Is there a clean wikipedia API just for retrieve content summary?


Answers

There is actually a very nice prop called extracts that can be used with queries designed specifically for this purpose. Extracts allow you to get article extracts (truncated article text). There is a parameter called exintro that can be used to retrieve the text in the zeroth section (no additional assets like images or infoboxes). You can also retrieve extracts with finer granularity such as by a certain number of characters (exchars) or by a certain number of sentences(exsentences)

Here is a sample query http://en.wikipedia.org/w/api.php?action=query&prop=extracts&format=json&exintro=&titles=Stack%20Overflow and the API sandbox http://en.wikipedia.org/wiki/Special:ApiSandbox#action=query&prop=extracts&format=json&exintro=&titles=Stack%20Overflow to experiment more with this query.

Please note that if you want the first paragraph specifically you still need to do some additionally parsing as suggested in the chosen answer. The difference here is that the response returned by this query is shorter than some of the other api queries suggested because you don't have additional assets such as images in the api response to parse.

Question

I need just to retrieve first paragraph of a Wikipedia page. Content must be html formated, ready to be displayed on my websites (so NO BBCODE, or WIKIPEDIA special CODE!)




If you are just looking for the text which you can then split up but don't want to use the API take a look at en.wikipedia.org/w/index.php?title=Elephant&action=raw




My approach was as follows (in PHP):

$url = "whatever_you_need"

$html = file_get_contents('https://en.wikipedia.org/w/api.php?action=opensearch&search='.$url);
$utf8html = html_entity_decode(preg_replace("/U\+([0-9A-F]{4})/", "&#x\\1;", $html), ENT_NOQUOTES, 'UTF-8');

$utf8html might need further cleaning, but that's basically it.




You can also get content such as the first pagagraph via DBPedia which takes Wikipedia content and creates structured information from it (RDF) and makes this available via an API. The DBPedia API is a SPARQL one (RDF-based) but it outputs JSON and it is pretty easy to wrap.

As an example here's a super simple JS library named WikipediaJS that can extract structured content including a summary first paragraph: http://okfnlabs.org/wikipediajs/

You can read more about it in this blog post: http://okfnlabs.org/blog/2012/09/10/wikipediajs-a-javascript-library-for-accessing-wikipedia-article-information.html

The JS library code can be found here: https://github.com/okfn/wikipediajs/blob/master/wikipedia.js




Yes, there is.
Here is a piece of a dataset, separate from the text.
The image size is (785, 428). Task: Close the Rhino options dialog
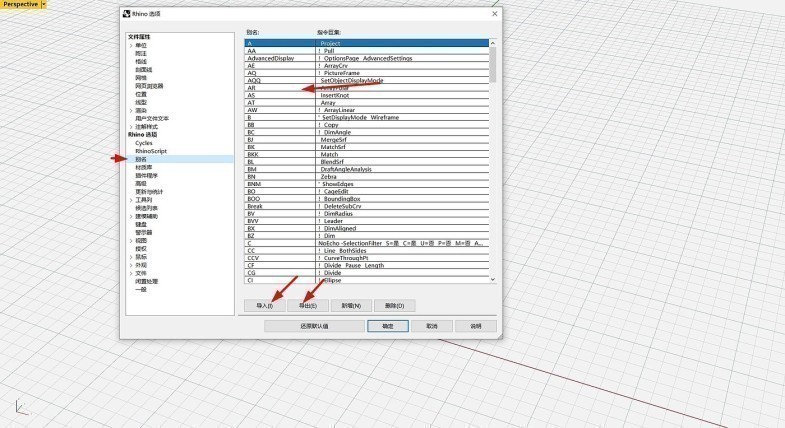click(x=494, y=14)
For example, if you wanted to get the content of the first section of the article , use a query like this:

http://en.wikipedia.org/w/api.php?format=xml&action=query&prop=revisions&titles=Stack%20Overflow&rvprop=content&rvsection=0&rvparse

The parts mean this:

  • format=xml: Return the result formatter as XML. Other options (like JSON) are available. This does not affect the format of the page content itself, only the enclosing data format.
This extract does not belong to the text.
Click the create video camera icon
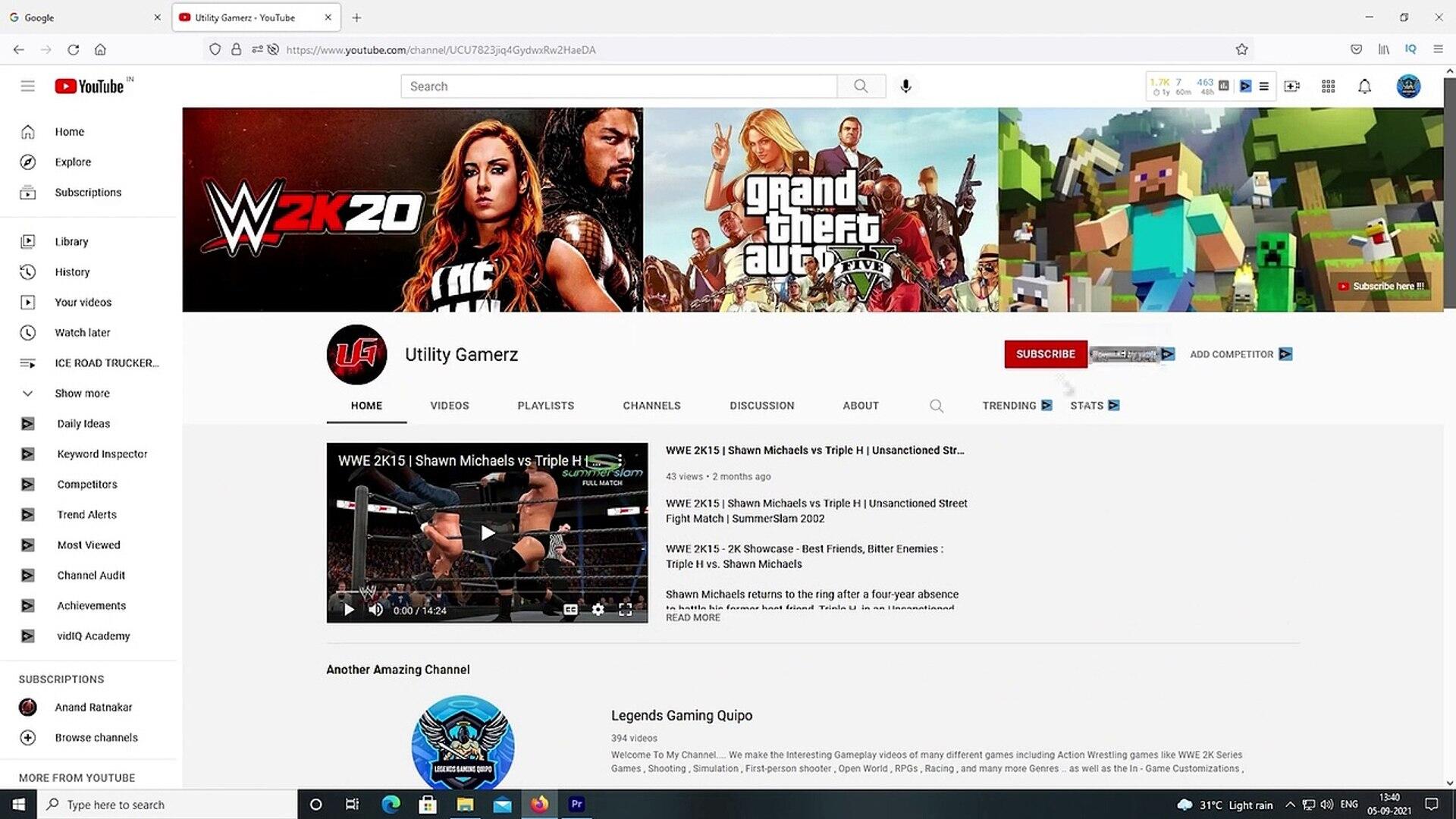The image size is (1456, 819). point(1292,86)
  • action=query&prop=revisions: Get information about the revisions of the page. Since we don't specify which revision, the latest one is used.

  • titles=Stack%20Overflow: Get information about the page . It's possible to get the text of more pages in one go, if you separate their names by |.

  • rvprop=content: Return the content (or text) of the revision.

  • rvsection=0: Return only content from section 0.

  • rvparse: Return the content parsed as HTML.

Keep in mind that this returns the whole first section including things like hatnotes (“For other uses …”), infoboxes or images.

There are several libraries available for various languages that make working with API easier, it may be better for you if you used one of them.




Since 2017 Wikipedia provides a REST API with better caching. In the documentation you can find the following API which perfectly fits your use case. (as it is used by the new Page Previews feature)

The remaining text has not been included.